37 club trophies, seven Ballon D’Or awards, six Golden Boots, a Copa America title, an Olympic gold medal, and now a record-breaking World Cup trophy, indeed Messi has earned a level of notoriety that is rare in stats and championships.
Whether Messi really is the “greatest ever” will continue to be debated as long as there is football.
A subjective answer that can be topped by other comparisons, such as the late Pele’s three World Cup triumphs or the sheer athleticism of Cristiano Ronaldo, the list of players who could be considered the GOAT is quite long.
However, long before the likes of Messi, Michael Jordan, Tom Brady, Tiger Woods, Roger Federer, you name it – the term GOAT was the last thing you wanted to be in sports.
‘Hero and the Goat’
Going back to 1957, American cartoonist Bill Gallo’s “Hero and the Goat” drew a sketch after every World Series game with one hero and one goat; the goat was the clown of the game, the embarrassment.
Perform poorly, and you’ll end up depicted with goat horns by Gallo in the New York Daily News.
Greats like Mickey Mantle, who struck 536 home runs, avoided the sketches of Gallo, with the late baseball player admitting the fear of becoming a goat.
“I don’t ever want to make Gallo’s horns cartoon,” Mantle wrote in his book.
Celebrated cartoon character Charlie Brown continued the “”Hero and the Goat” tradition. In a comic strip, Charlie was cast as a goat after dropping the ball during a game.
“I could have been the hero,” Charlie Brown says in the comic strip.
“But what am I? I’m the goat! I’m always the goat.”
The disgruntling of using the word ‘goat’ rage on to the 80s and 90.
In 1988, American NFL quarterback Doug Williams spoke to reporters on his game-winning play, which he described as “If you don’t make it, you’re the goat. If you make it, you’re the greatest of all time.”
It was in the year 2000 that LL Cool J released his eighth studio album, reinventing how the term goat could be used.
As it unfailingly does, Hip Hop influences everything from fashion to politics, and LL Cool J’s G.O.A.T did precisely that.
The album helped popularise the word GOAT as a definition for the ‘greatest of all time’ and was inspired by the actions of Muhammad Ali.
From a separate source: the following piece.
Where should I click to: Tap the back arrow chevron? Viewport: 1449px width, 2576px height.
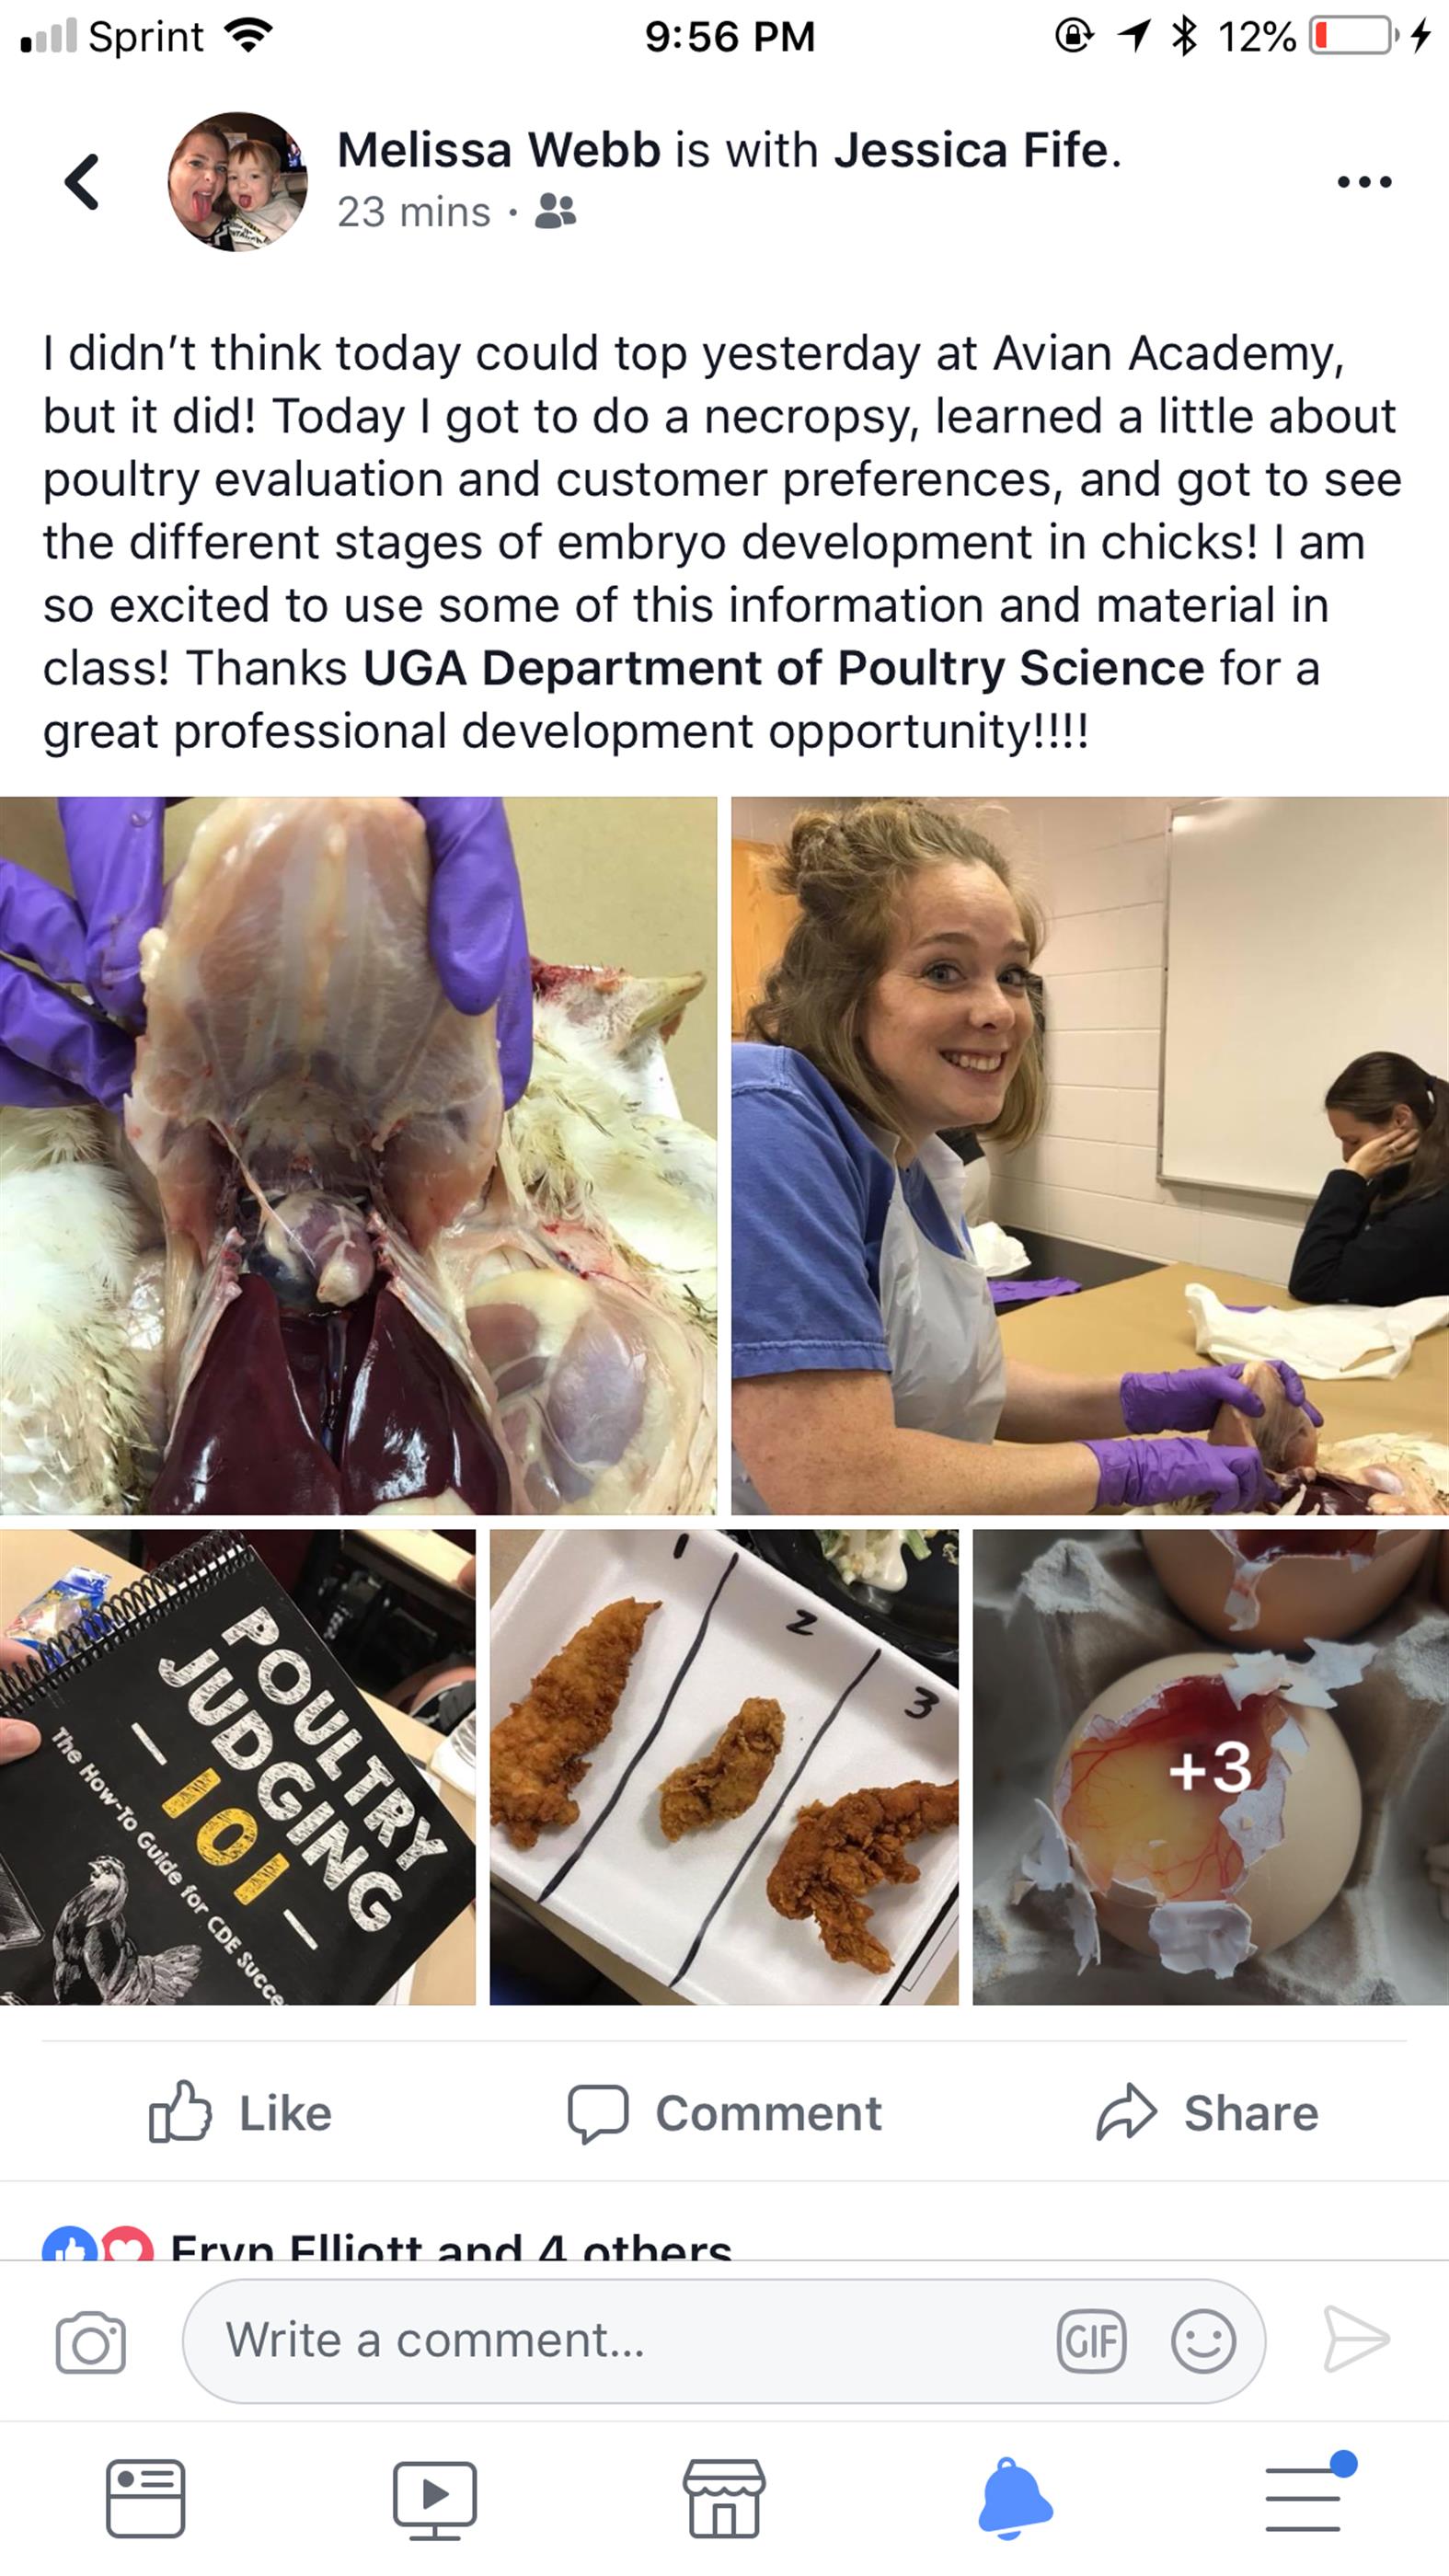click(82, 182)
“I am the greatest, I said that even before I knew I was,” is forever autographed as the quote gifted to the masses by the late boxing legend, ultimately becoming the provocation for LL Cool J.
“Without Muhammad Ali, there would be no ‘Mama Said Knock You Out, and the term G.O.A.T. would have never been coined,” LL Cool J said to American Magazine Rolling Stone.
Ali’s illustrious behaviour in the ring and outside the boxing tribunal created today’s modern vernacular to salute athletes, musicians, and other celebrities.
From a cowardly illumination to the supreme status, the ‘GOAT’ impact has translated onto a global societal level.